## Work order
Find "The width and" in the entries below; copy that line through the last, exactly, with no pictures.

(Collection entries)
•••••

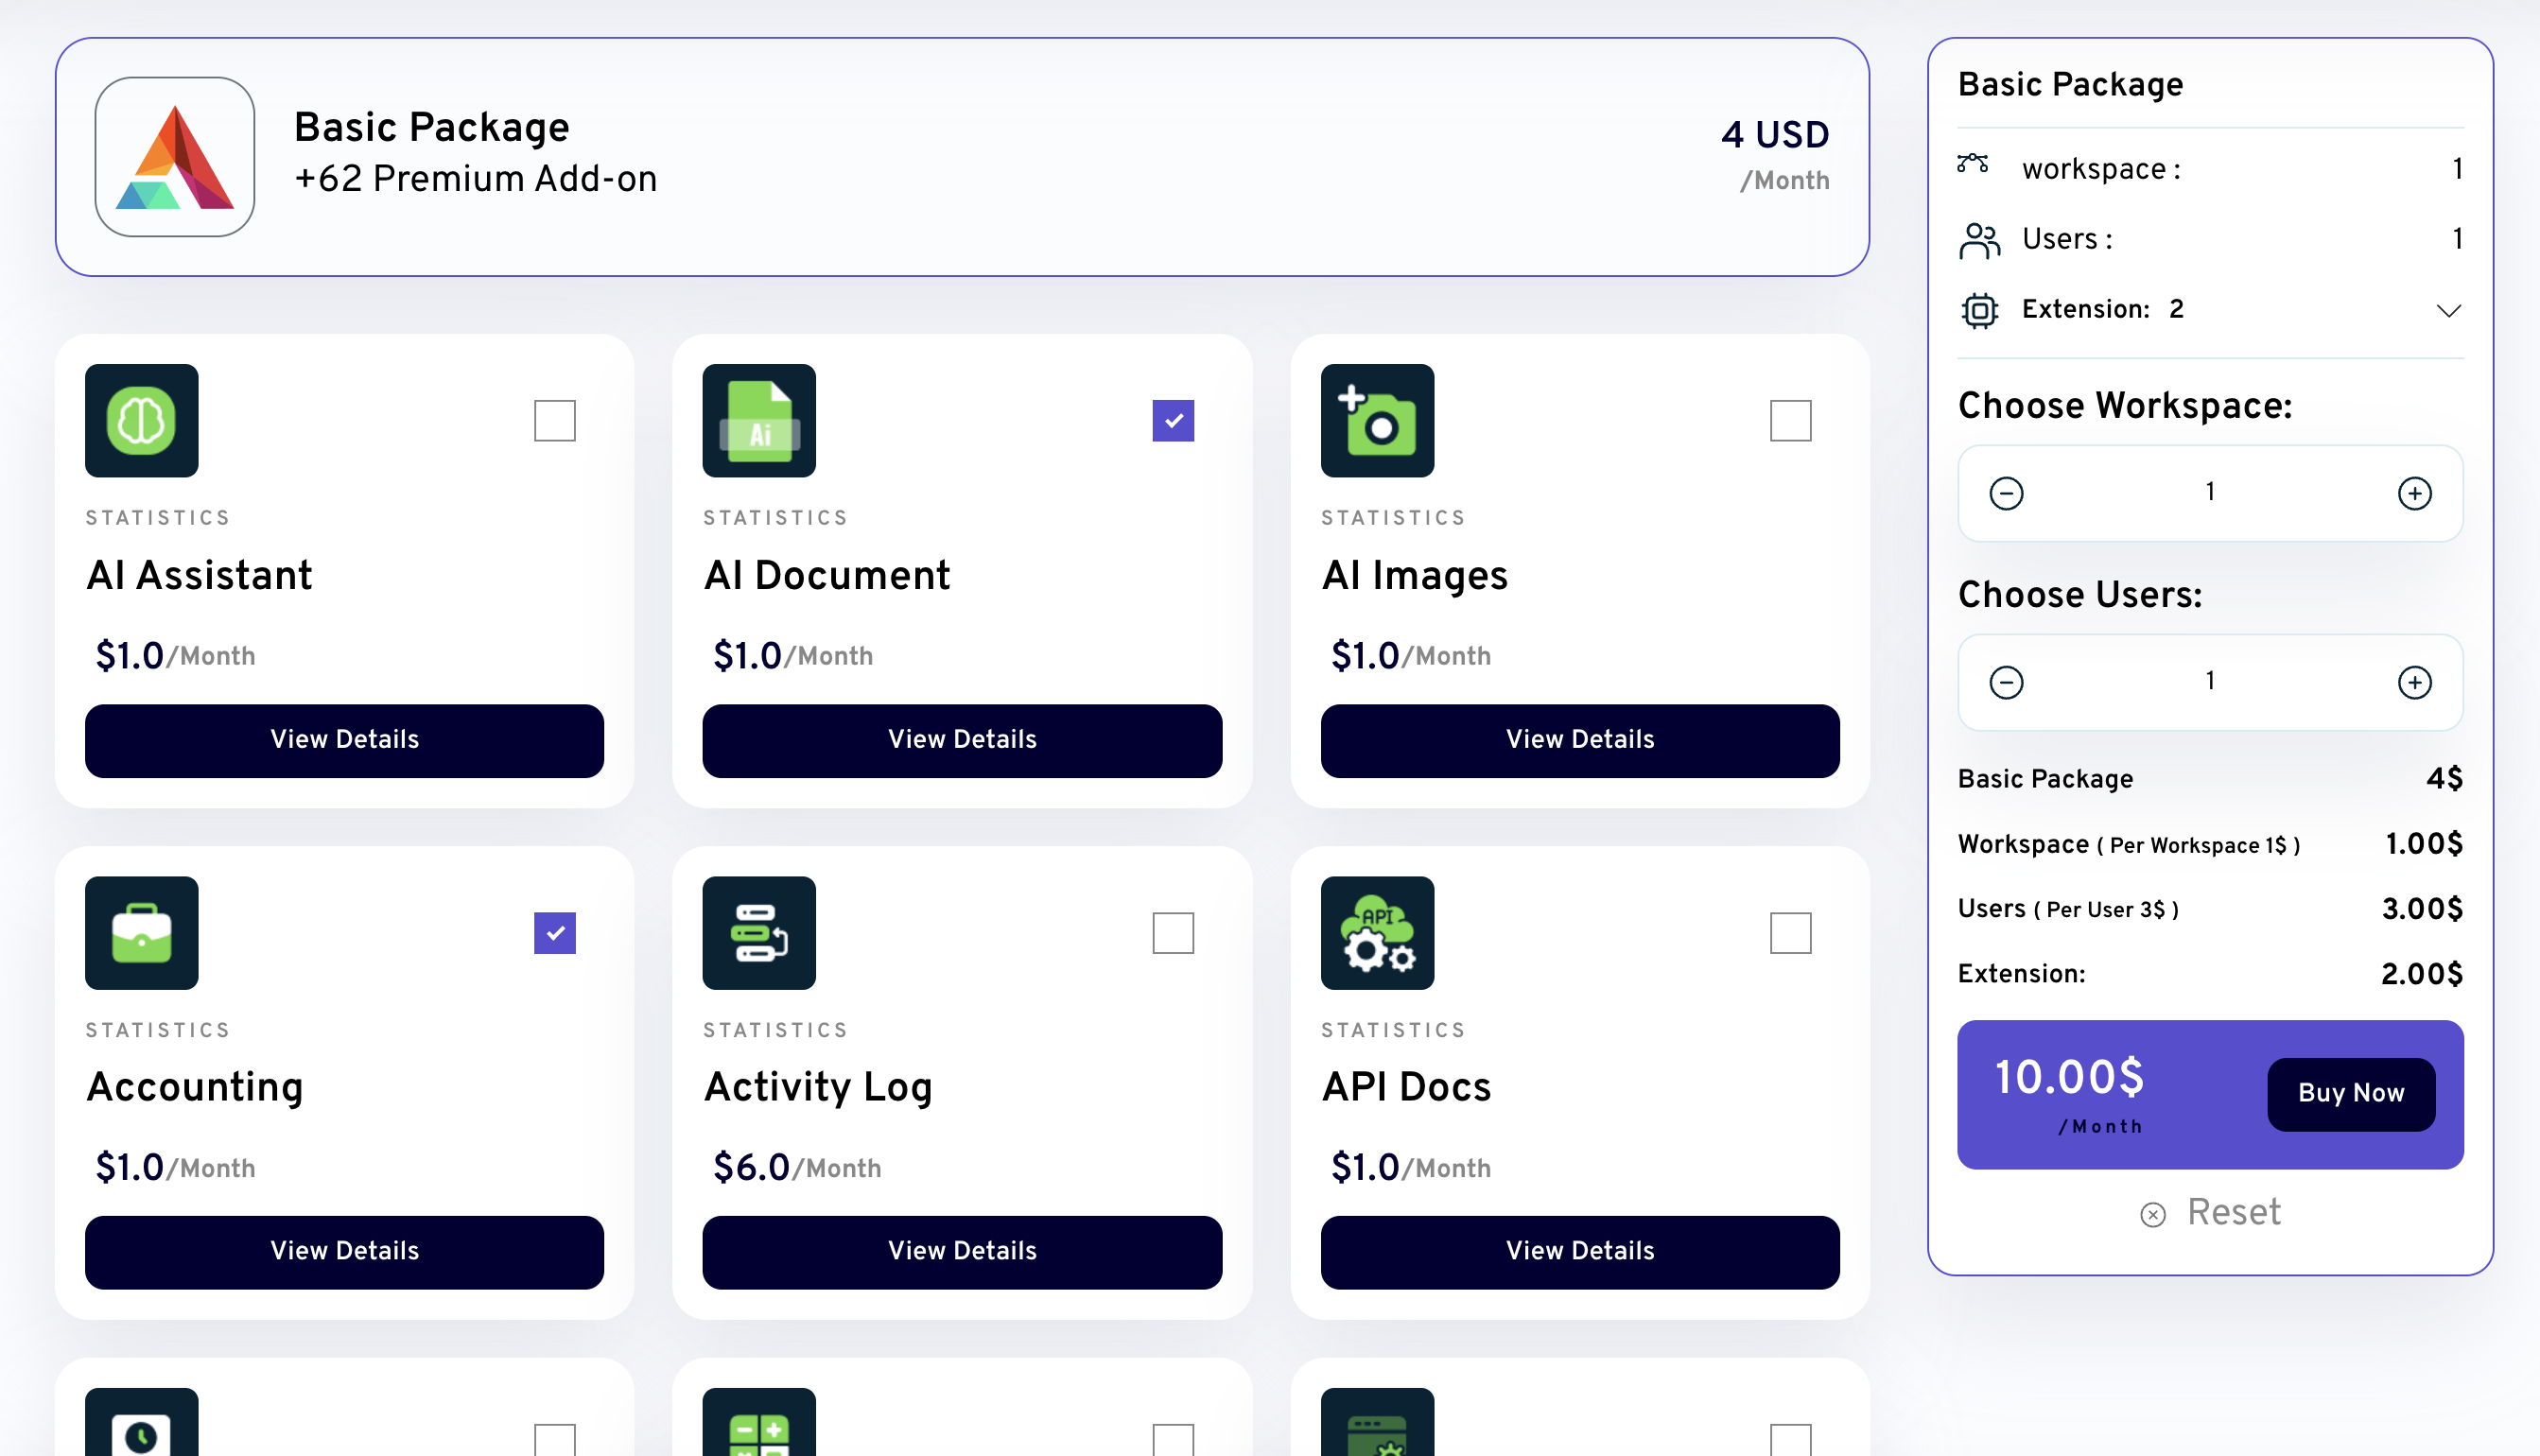Image resolution: width=2540 pixels, height=1456 pixels.
Task: Click the Extension chip icon in summary
Action: tap(1979, 310)
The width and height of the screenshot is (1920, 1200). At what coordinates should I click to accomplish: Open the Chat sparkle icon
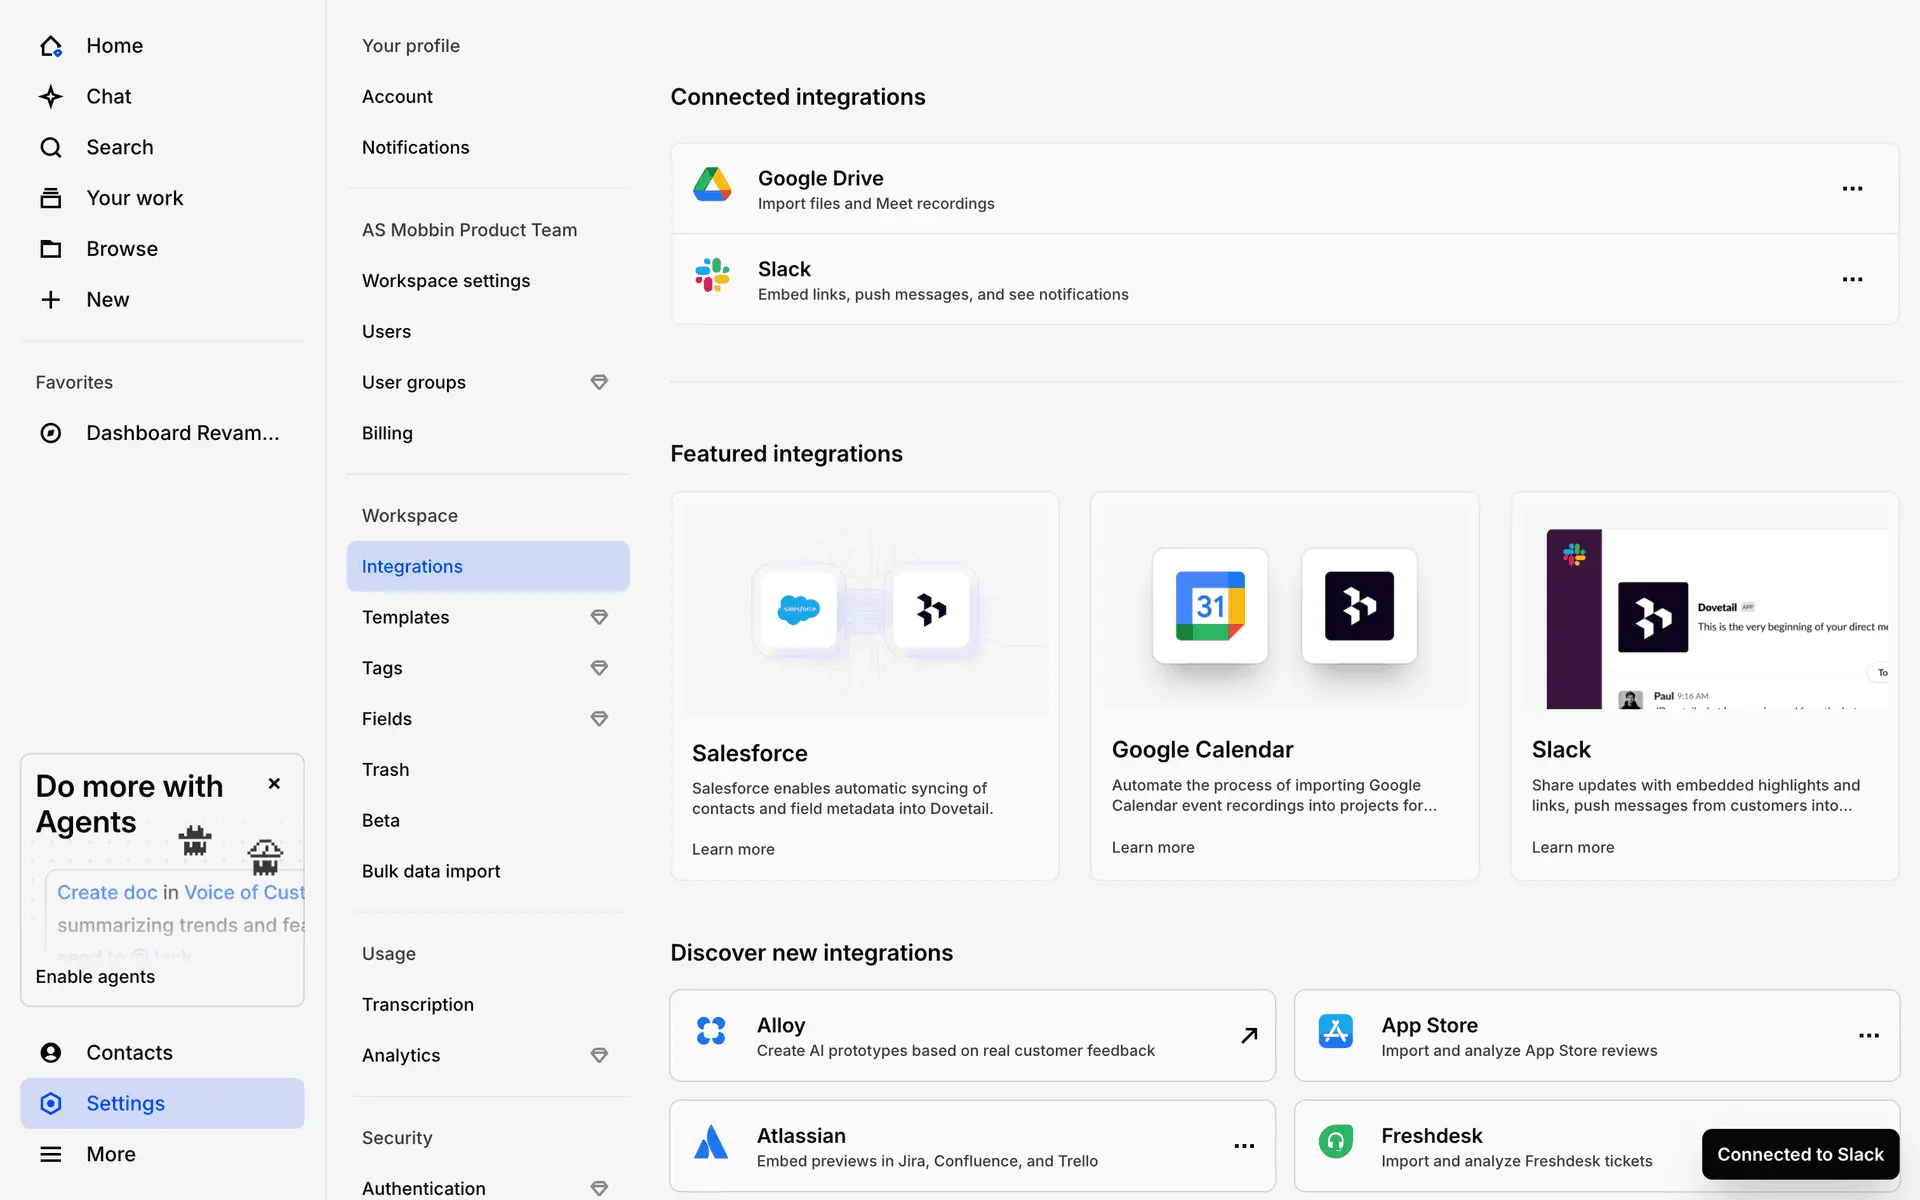(51, 97)
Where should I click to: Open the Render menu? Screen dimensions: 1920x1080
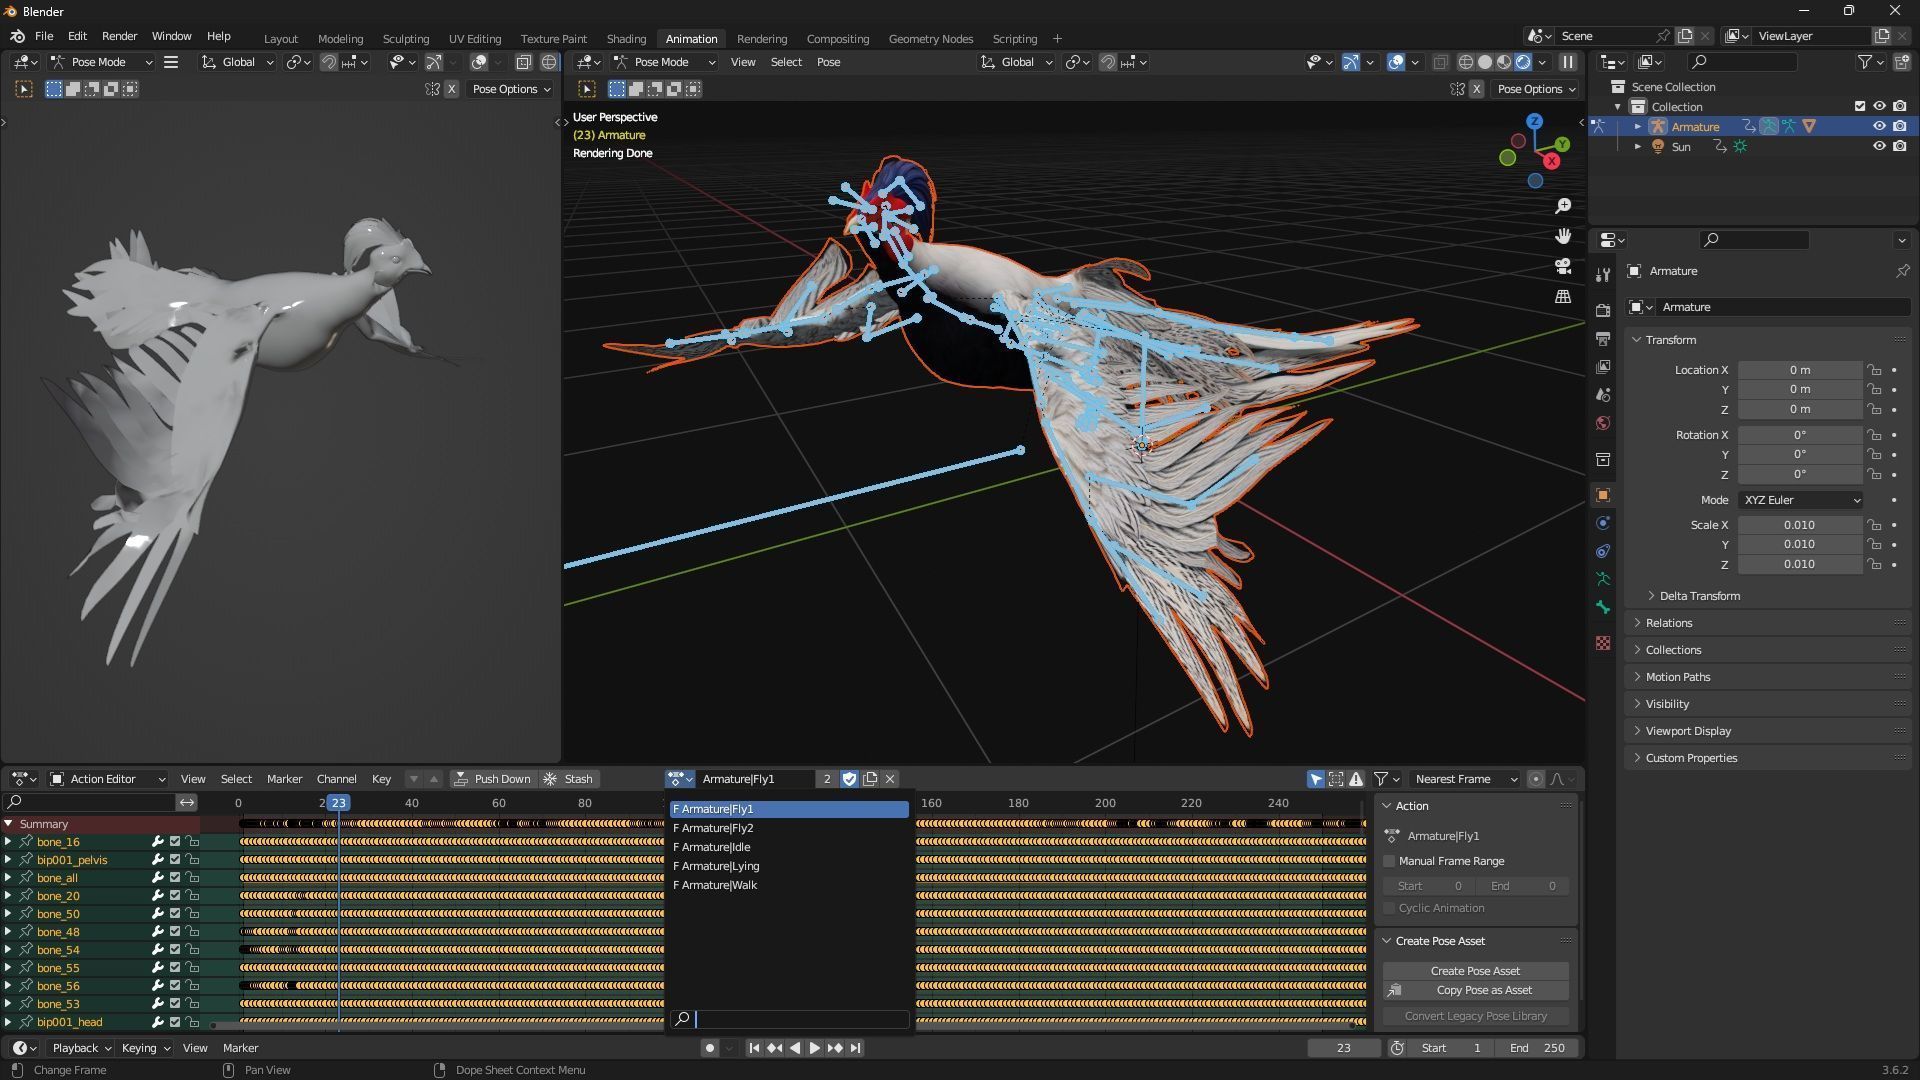[119, 36]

•••••

## Written solution
The width and height of the screenshot is (1920, 1200). At what coordinates should I click to accomplish: Open the Chat sparkle icon
(51, 97)
Where should I click to: Open the Render menu? Screen dimensions: 1920x1080
[119, 36]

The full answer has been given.